[AutoTVM] Interface for fixed input data

Background

Currently AutoTVM uses random input data to measure the generated functions. However, there are circumstances where we want fixed input. For example, when we are tuning a sparse operator (current sparse operators in TOPI are not tunable), fixed indices are required to ensure continued execution and stable access pattern, or we will be failing most cases and get non-progressing tuning results.

Solutions in similar occasions

In AutoScheduler we have the argument task_inputs on SearchTask to specify fixed input.

In AutoTVM, prior to PR-7250 we have the field RPCRunner.ref_input to do the job. Post to PR-7250 we can do monkey-patching on RPCSession.get_function to use an alternative of tvm.contrib.random.random_fill.

Design discussion

We have two options for this interface,

  1. A field to specify a fixed input data;
  2. A field to specify an alternative input generator (proposed by areusch).

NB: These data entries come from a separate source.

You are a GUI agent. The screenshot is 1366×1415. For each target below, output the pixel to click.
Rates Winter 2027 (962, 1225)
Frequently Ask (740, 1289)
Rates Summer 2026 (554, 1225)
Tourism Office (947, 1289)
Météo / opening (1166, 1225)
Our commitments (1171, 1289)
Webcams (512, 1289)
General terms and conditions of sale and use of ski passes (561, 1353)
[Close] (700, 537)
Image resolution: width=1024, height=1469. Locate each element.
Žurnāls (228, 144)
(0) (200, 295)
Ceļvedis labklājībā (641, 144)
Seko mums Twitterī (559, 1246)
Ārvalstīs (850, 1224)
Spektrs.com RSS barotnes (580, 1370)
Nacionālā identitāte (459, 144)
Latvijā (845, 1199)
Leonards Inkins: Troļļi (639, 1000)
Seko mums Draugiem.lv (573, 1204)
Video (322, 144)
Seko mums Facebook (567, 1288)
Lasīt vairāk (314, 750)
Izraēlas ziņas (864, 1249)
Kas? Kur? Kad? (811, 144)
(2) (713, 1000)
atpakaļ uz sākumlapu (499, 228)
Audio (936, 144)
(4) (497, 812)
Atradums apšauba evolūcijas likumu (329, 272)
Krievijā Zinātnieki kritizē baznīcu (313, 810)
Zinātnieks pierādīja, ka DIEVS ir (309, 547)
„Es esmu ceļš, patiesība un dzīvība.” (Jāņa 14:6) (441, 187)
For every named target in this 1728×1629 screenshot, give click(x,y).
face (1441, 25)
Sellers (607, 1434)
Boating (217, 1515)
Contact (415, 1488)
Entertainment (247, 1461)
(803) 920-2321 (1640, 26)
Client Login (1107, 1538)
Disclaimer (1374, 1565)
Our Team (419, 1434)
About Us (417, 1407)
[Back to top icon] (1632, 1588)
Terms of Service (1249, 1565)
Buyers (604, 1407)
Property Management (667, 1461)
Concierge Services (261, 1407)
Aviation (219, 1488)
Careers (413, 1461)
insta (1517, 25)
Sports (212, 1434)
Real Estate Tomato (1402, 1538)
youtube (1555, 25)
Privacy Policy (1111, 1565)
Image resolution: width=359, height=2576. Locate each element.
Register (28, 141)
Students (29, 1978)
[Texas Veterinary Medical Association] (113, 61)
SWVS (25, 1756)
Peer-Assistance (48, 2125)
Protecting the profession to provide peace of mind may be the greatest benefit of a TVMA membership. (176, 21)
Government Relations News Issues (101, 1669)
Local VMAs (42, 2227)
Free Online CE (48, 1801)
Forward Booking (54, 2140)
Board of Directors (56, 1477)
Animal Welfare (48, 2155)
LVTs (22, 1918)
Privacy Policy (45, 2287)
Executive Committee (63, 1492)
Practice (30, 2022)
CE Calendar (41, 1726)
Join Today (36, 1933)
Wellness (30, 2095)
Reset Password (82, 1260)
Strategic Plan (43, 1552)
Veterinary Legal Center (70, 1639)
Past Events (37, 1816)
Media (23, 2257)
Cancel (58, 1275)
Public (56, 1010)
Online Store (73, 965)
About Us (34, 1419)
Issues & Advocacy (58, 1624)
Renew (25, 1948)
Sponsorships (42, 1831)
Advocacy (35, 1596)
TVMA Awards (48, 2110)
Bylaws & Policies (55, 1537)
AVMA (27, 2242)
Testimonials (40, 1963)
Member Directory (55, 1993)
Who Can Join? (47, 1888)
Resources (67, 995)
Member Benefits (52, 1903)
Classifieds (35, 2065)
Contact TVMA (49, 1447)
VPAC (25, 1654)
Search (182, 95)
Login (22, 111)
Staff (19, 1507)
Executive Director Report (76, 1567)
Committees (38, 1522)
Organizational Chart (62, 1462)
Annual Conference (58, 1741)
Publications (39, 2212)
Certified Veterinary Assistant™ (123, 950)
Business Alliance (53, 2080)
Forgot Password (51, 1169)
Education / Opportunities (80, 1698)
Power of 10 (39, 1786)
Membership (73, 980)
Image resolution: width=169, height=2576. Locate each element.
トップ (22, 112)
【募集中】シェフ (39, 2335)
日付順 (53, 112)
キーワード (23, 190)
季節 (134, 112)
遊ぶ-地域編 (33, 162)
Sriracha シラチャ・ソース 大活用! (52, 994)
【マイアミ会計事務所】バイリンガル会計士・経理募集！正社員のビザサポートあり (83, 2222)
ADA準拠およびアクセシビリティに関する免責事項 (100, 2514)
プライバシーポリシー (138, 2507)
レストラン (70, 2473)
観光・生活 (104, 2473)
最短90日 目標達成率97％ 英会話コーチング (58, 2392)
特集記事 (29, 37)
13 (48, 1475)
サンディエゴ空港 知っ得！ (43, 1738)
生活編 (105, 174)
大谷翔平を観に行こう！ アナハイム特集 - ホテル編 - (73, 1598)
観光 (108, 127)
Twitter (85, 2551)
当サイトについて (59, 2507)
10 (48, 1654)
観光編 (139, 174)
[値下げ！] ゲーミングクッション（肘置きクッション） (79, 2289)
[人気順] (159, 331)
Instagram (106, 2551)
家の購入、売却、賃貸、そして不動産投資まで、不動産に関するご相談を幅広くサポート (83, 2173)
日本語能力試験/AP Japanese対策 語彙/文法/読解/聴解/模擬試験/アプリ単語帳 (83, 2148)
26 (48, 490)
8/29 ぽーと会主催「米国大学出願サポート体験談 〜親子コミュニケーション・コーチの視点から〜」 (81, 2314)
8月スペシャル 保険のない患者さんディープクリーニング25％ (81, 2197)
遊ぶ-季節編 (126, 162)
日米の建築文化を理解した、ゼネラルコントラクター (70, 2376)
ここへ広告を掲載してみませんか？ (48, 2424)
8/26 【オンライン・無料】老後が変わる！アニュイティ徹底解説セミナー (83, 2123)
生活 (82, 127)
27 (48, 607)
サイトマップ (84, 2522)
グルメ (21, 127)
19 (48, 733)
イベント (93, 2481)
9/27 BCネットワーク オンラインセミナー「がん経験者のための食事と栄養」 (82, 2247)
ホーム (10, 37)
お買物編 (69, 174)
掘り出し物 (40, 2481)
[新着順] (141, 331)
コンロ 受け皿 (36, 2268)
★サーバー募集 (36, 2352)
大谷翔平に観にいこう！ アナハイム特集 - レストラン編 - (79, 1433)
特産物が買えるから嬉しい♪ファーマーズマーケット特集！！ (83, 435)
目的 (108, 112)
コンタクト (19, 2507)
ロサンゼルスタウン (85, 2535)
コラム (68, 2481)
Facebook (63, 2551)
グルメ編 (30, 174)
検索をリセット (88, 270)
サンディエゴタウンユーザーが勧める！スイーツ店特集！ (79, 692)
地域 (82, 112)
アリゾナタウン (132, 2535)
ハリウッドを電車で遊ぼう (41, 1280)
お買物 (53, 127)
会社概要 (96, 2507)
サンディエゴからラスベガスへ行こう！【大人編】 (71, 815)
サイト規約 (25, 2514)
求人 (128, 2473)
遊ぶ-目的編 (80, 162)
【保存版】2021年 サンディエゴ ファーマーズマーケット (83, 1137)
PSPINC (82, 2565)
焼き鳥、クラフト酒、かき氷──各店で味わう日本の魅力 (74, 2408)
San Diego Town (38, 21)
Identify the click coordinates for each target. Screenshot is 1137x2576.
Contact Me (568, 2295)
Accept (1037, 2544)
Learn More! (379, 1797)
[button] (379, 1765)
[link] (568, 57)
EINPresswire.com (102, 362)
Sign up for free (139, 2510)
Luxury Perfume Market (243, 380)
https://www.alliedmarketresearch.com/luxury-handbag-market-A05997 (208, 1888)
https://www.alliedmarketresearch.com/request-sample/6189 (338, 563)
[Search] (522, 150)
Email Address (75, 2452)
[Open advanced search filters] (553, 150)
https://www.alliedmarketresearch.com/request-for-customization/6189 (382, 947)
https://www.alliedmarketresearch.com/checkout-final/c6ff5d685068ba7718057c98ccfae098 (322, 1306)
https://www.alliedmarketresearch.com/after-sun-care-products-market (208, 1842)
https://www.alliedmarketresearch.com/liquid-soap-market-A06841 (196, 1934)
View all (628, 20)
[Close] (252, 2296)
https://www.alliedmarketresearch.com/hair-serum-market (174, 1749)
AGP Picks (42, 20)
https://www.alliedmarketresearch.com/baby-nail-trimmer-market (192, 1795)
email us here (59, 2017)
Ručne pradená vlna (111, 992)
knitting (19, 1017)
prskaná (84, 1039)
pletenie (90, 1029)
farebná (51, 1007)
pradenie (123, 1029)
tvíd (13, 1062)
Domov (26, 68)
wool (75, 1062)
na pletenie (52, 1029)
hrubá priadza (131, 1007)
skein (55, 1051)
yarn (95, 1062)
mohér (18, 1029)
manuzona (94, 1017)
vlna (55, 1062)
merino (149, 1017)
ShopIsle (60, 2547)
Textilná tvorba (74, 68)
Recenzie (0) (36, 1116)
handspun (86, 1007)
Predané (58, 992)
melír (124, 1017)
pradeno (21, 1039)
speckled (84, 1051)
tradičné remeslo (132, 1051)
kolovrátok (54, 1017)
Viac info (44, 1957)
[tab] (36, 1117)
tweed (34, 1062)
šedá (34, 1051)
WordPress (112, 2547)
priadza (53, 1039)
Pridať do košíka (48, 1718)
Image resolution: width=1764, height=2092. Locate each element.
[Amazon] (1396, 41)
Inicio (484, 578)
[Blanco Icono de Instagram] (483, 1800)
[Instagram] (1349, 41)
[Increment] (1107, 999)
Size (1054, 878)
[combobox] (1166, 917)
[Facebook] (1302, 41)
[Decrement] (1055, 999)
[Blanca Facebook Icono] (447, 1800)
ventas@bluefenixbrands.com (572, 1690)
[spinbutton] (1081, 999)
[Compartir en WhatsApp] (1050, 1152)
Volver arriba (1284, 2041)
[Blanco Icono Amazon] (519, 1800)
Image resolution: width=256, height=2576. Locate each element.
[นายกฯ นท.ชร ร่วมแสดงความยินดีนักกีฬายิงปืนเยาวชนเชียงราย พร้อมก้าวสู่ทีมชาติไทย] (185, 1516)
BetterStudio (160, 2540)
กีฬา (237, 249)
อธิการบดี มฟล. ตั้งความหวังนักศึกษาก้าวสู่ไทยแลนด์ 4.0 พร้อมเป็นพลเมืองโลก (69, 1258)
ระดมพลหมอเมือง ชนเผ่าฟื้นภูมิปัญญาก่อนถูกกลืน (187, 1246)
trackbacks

For sparse operators, fixed input data should be preferred; or we may run into problems of measuring different kernels for different cases. Still, there may be some operators that can benefit from varied input. Or else we can make it both, wrapping fixed input with a function or branching on its callable-ness.

Ideally we want to use the same code to handle fixed inputs between autotvm, autoscheduler and autotir. Right now only autoscheduler supports fixed inputs. It uses a global registry (see https://github.com/apache/tvm/pull/7635) in which inputs are registered by name. Maybe you can reuse this code to provide fixed inputs for autotvm?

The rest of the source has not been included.